▶ **Directions for this task**
Reproduce exactly the line with "März 2020 (14, 1903)" and the lines after it. Stop at the last line of the data and include nothing else.

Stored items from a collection
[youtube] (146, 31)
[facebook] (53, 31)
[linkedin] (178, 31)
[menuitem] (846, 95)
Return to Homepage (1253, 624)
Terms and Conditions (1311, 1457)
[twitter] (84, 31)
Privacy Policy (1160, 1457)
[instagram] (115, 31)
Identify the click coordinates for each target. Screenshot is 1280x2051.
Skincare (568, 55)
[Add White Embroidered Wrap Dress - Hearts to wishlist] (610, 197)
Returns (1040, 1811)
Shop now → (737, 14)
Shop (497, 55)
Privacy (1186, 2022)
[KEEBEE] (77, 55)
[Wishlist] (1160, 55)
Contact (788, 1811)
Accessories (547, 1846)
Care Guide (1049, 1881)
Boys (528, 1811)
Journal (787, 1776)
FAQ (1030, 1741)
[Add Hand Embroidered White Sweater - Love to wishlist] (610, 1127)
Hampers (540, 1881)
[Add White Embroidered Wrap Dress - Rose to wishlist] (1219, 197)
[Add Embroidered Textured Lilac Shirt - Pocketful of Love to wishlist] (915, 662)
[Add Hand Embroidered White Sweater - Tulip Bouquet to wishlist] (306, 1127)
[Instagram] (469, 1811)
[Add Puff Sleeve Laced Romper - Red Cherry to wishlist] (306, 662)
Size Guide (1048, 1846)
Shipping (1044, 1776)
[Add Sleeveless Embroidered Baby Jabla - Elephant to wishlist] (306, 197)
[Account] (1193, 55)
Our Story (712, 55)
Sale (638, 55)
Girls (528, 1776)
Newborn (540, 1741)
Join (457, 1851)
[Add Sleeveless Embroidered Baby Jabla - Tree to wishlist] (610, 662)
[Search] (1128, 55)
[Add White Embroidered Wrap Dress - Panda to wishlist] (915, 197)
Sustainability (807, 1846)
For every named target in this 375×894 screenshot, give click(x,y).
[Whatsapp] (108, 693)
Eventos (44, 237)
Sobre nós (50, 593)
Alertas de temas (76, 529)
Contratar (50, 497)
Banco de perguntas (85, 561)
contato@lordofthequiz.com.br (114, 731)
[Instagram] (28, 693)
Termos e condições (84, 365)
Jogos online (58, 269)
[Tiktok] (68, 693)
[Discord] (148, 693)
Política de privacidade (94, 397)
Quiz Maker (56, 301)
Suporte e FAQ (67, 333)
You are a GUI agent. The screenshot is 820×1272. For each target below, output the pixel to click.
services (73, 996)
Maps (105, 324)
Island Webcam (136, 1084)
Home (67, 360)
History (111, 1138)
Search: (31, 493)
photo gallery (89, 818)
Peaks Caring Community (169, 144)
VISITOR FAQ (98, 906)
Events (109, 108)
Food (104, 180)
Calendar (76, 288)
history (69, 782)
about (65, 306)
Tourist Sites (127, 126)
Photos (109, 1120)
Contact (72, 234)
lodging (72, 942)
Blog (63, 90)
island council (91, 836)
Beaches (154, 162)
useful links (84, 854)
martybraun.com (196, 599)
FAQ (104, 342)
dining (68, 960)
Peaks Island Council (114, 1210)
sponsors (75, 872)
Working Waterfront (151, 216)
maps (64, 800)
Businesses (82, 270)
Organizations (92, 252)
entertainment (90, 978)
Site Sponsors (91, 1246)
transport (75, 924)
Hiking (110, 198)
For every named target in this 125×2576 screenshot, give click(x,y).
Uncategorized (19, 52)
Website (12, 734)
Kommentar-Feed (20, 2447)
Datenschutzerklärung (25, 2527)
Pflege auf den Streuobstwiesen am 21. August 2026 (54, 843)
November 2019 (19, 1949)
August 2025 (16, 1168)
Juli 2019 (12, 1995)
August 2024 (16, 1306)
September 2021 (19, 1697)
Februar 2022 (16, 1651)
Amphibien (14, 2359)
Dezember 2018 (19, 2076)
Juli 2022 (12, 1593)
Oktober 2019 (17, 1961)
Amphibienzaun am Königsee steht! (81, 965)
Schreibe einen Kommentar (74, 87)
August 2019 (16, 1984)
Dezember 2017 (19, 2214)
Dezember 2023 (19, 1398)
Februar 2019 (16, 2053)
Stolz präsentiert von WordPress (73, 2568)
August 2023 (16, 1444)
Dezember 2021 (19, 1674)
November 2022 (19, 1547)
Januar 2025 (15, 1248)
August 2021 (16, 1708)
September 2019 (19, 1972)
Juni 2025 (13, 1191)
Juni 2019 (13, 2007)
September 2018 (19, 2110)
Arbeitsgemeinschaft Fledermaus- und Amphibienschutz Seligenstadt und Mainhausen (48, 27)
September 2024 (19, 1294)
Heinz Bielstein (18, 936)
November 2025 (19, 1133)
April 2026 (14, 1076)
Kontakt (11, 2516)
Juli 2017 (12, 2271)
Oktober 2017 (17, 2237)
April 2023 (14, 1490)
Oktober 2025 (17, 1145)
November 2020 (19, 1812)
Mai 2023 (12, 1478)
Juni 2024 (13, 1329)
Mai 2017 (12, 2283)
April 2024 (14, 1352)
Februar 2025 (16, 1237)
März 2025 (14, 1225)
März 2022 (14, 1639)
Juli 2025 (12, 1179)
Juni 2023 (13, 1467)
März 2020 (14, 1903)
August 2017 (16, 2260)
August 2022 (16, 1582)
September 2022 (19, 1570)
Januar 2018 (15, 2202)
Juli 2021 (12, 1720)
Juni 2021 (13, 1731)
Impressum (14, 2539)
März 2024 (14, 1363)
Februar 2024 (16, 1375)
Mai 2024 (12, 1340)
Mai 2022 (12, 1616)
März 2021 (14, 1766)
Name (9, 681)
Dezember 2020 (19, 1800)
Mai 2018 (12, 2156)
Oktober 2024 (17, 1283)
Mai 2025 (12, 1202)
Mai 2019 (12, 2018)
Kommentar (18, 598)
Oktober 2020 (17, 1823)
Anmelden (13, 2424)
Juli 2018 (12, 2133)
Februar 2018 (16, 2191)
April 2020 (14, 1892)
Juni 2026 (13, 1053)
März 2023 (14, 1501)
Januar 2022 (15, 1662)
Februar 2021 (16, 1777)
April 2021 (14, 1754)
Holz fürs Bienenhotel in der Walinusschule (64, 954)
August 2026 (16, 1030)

▶ **Reply**
März 2020 (14, 1903)
August 2017 (16, 2260)
August 2022 (16, 1582)
September 2022 (19, 1570)
Januar 2018 (15, 2202)
Juli 2021 (12, 1720)
Juni 2021 (13, 1731)
Impressum (14, 2539)
März 2024 (14, 1363)
Februar 2024 (16, 1375)
Mai 2024 (12, 1340)
Mai 2022 (12, 1616)
März 2021 (14, 1766)
Name (9, 681)
Dezember 2020 (19, 1800)
Mai 2018 (12, 2156)
Oktober 2024 (17, 1283)
Mai 2025 (12, 1202)
Mai 2019 (12, 2018)
Kommentar (18, 598)
Oktober 2020 (17, 1823)
Anmelden (13, 2424)
Juli 2018 (12, 2133)
Februar 2018 (16, 2191)
April 2020 (14, 1892)
Juni 2026 (13, 1053)
März 2023 (14, 1501)
Januar 2022 (15, 1662)
Februar 2021 (16, 1777)
April 2021 (14, 1754)
Holz fürs Bienenhotel in der Walinusschule (64, 954)
August 2026 (16, 1030)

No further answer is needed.